Task objective -
Answer these questions from the figure legends, one per line:
(a) Which website was used to create Figure 1?
(b) For CRC307P in Figure 2, how many vehicle HIS-BRGS mice contributed tumors?
(c) In the Figure 4 graphs, what do the open symbols for 307M represent?

Passage -
Figure 1:. Schematic illustrating the generation of HIS-BRGS mice and implantation of human CDX or PDX tumors for cancer immunotherapy studies.

The timeline is important to ensure the presence of T cells that take months to engraft in the CB-derived HIS mice. Created with Biorender.com.

Figure 2:. Analysis of tumor growth.

Tumor growth measurements for CRC307P PDX in control (black) or combination treated (red) HIS-BRGS mice quantified by (A) volume over time, (B) weights at the end of the study, or (C) specific growth rate (SGR). (D) SGRs for CRC307M PDX. Data include tumors implanted into both flanks of six vehicle HIS-BRGS mice, seven combination-treated BRGS mice for CRC307P, and only two vehicle and combination-treated mice for CRC307M due to high exclusion rates. Statistical analyses between two independent groups were performed using unpaired, parametric two-group Welch’s t-test. **p < 0.01, ****p < 0.0001.

Figure 3:. Human immune and T cell chimerism in lymph organs and tumors of CRC PDX tumor-bearing HIS-BRGS mice.

(A) Representative flow cytometry analysis of human (hCD45) and mouse (mCD45) hematopoietic and human T (CD3) cells in peripheral blood (PBMC) prior to tumor implantation, and in LNs and tumors (TIL) at the end of the study. (B,C) Equivalent human and T cell chimerism in blood at 14 weeks in HIS-BRGS mice subsequently injected with (B) CRC307P or (C) CRC307M PDXs and untreated or treated with combination immunotherapy (Tx). (D-F) Increased human T cells in lymph organs and tumors (TIL) of combination-treated HIS-BRGS-CRC307P mice but not HIS-BRGS-CRC307M mice. Data show human and T cell frequencies on the Y-axis as a percentage of the parent population in (D) lymph nodes (LNs), (E) spleens (SP), and (F) tumors of individual mice at the end of the study. Statistical analyses between two independent groups were performed using unpaired, parametric two-group Welch’s t-test. *p < 0.05, **p < 0.01, ***p < 0.001.

Figure 4:. Analysis of T cell activation by flow cytometry in peripheral lymph organs and tumors of CRC PDX bearing HIS-BRGS mice.

(A) Representative flow cytometry analysis of T cells in LNs, spleens (SPs), and tumors (TILs) excised from HIS-BRGS mice measuring the following populations: activated T cells (HLA-DR+), naïve T cells (CD45RA+ CCR7+), Tem (CD45RA-, CCR7-), Tregs (CD25+, FoxP3+), and cytotoxic T cells (Granzyme B+, TNFα+, and/or IFNγ+). (B-D) Frequencies of indicated T cell populations in lymph organs or TILs of HIS-CRC307P-BRGS and HIS-CRC307M-BRGS mice: (B) HLA-DR+ activated T-cells, (C) CCR7-CD45RA-Tem CD8+ T cells, (D) inhibitory receptor TIM-3 CD8+ T cells, (E) Granzyme B CD8+ T cells, and (F) CD25+FoxP3+ CD4+ Tregs. For the HIS-CRC307M-BRGS mice in (B), the first data set shows all mice analyzed at harvest, whereas the second data set includes only those with sufficient LN and splenic T cell chimerism. In all graphs, the filled symbols for 307M represent mice with sufficient chimerism, whereas open symbols are excluded HIS mice. Statistical analyses between two independent groups were performed using unpaired, parametric two-group Welch’s t-test. *p < 0.05, **p < 0.01, ***p < 0.001.

Data section -
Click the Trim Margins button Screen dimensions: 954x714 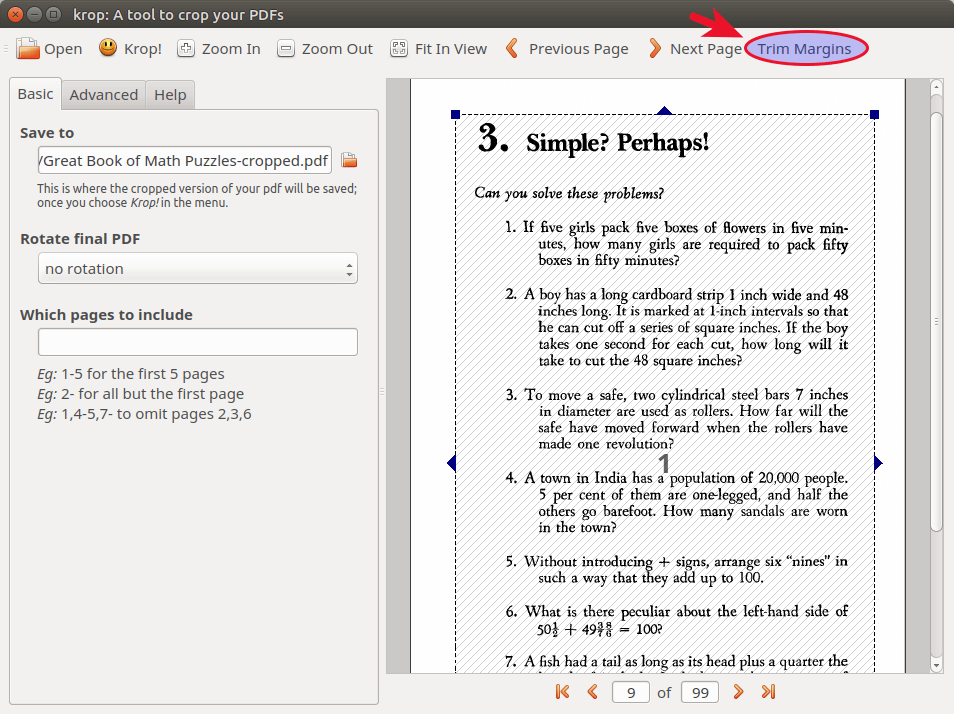pyautogui.click(x=805, y=48)
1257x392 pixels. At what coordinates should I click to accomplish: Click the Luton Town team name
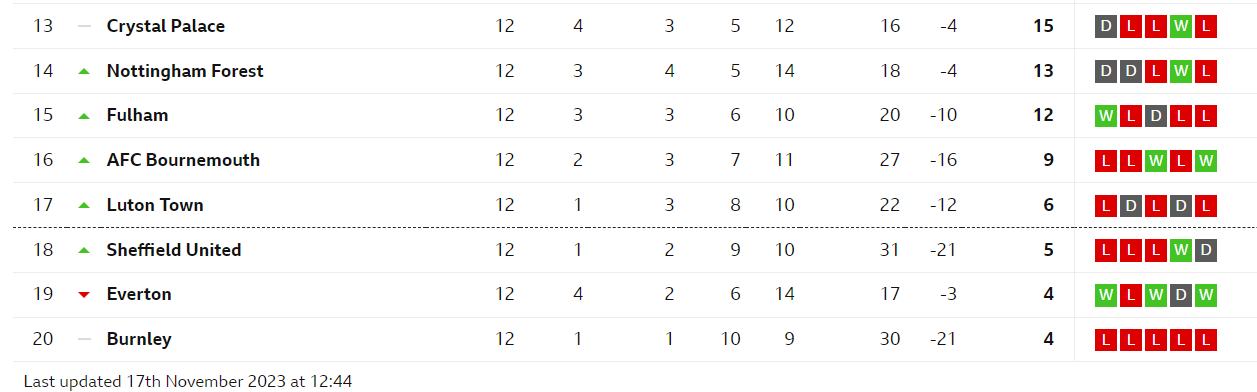tap(155, 205)
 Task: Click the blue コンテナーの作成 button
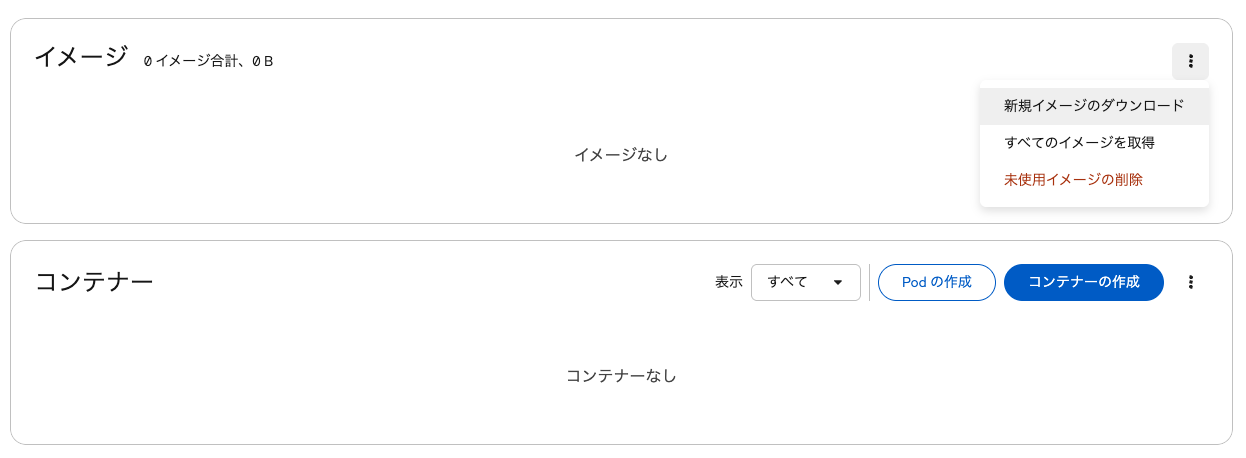pyautogui.click(x=1083, y=282)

Task response -
(a) Biorender.com
(b) Six
(c) Excluded HIS mice